I could have never fathomed such things earlier.
Neither could have Rico Gore, the only player in the qualifying draw older than me.
“I’ve never seen the gambling stuff first-hand, but know it must occur given all the warning we get,” Gore told me Saturday a half-hour after losing 6–0, 6–1 to a 21-year-old in the first round of qualies. “I once played a match in Turkey that was televised locally and had armed guards near the courts.”
At 46, Rico Gore probably has yellow ball fuzz in his blood. He is an outlier three standard deviations away from the average Futures player who is early-to-mid-twenties and testing the professional waters after solid junior or college tennis careers. A self-taught player who picked up the sport at age 24, Gore has been playing on tour since 1995.
“I strategically set my schedule every year,” he said. “In the past few years, I’ve played dozens of events in the U.S. and also travelled to Qatar, Ireland, Spain, Thailand, Morocco, Nigeria, and Hong Kong. My credit cards are sometimes maxed out, but I have been within one match of earning a world ranking.”
Earning a world ranking is a badge-of-honor-type quest for aspiring pros at the bottom rung of ITF-sanctioned tournaments. Pursuing ranking points is more important than prize money for almost all Futures-level players. The points represent a 52-week meal ticket for entry in more prestigious and lucrative tournaments above the Futures. Players who lose in the qualifying draw get nothing. Players who lose in the first round of the main draw get $156, but no ranking points. The winner of the Tallahassee tournament gets $2,160 and 27 ranking points.
Unlike Rico Gore, I have never been close to securing a world ranking.
Shortly after graduating from college, I won my first (and only) pro-level match in 1998 against a New Zealander at an event in Claremont, California. In my final tournament, a clay-court Futures in Pittsburgh in 2003, I lost 6–1, 6–1 in the first round of qualifying. It was then that I put my competitive rackets away, knowing my pursuit of a world ranking as a mediocre former Division I player was beyond unrealistic.
I played the Futures tournament this week for a different reason. I wanted my son—who has developed a gravitational pull towards the sport similar to my own—to be able to watch me play a real match before an always-stiff back and noisy shoulder put me on the injured list permanently.
Only 55 players showed up for the 64 qualifying slots, so I was in.
“I will be around if you get hurt out there and need anything,” said Julia Giampaolo, a former student in one of my graduate sports law courses and the on-site athletic trainer for the tournament, minutes before my match started.
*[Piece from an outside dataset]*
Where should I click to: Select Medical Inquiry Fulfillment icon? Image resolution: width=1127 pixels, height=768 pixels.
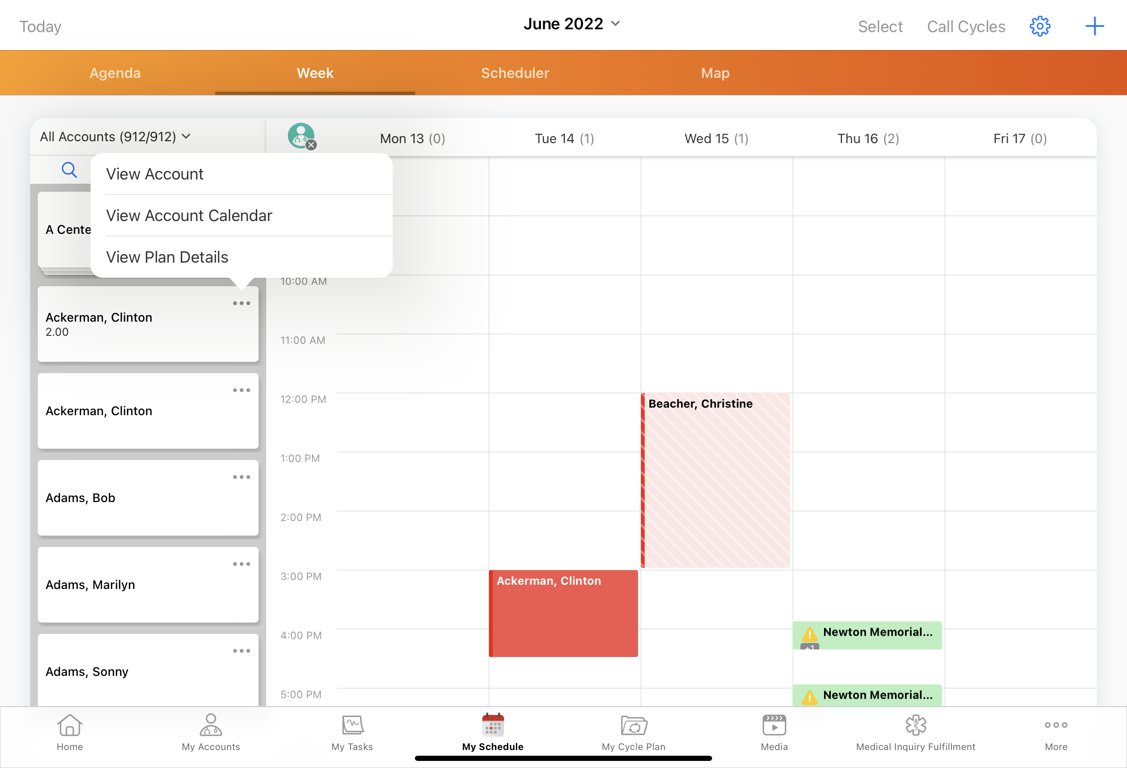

Up 2–1 and a break of serve in the first set against Canadian Alex Krovocheiko on Saturday, I had the fleeting thought: Can I actually win this match?
I proceeded to lose five straight games and the first set 6–2. I lost the second set 6-1. I congratulated my opponent during the post-match handshake and wished him good luck.
“Thanks,” he said. “This is my first Futures tournament.”
And his first professional match win.
“I saw some chip and charge on your return of serves out there,” said tournament director Michael Edge as I walked off the court. “That is old-school.”
“I was just trying to keep the points short and save my legs,” I replied.
After a mere 75 minutes on-court, I was spent. Modern pro tennis makes old footage of John McEnroe and Bjorn Borg in the 1980’s look like they were playing in slow motion. High-tech strings have resulted in heavy, spin-laden shots that ricochet off the court.
My son offered his post-match analysis too.
“I got bored watching you play, so I practiced my forehand and backhand swings outside,” he told me as I was icing my surgically-repaired right knee. “I am going to win this tournament next year.”
The minimum age to play a Futures tournament is 14, so he has eight years to practice. I hope Rico Gore can give him a pre-tournament motivational speech in the year 2023.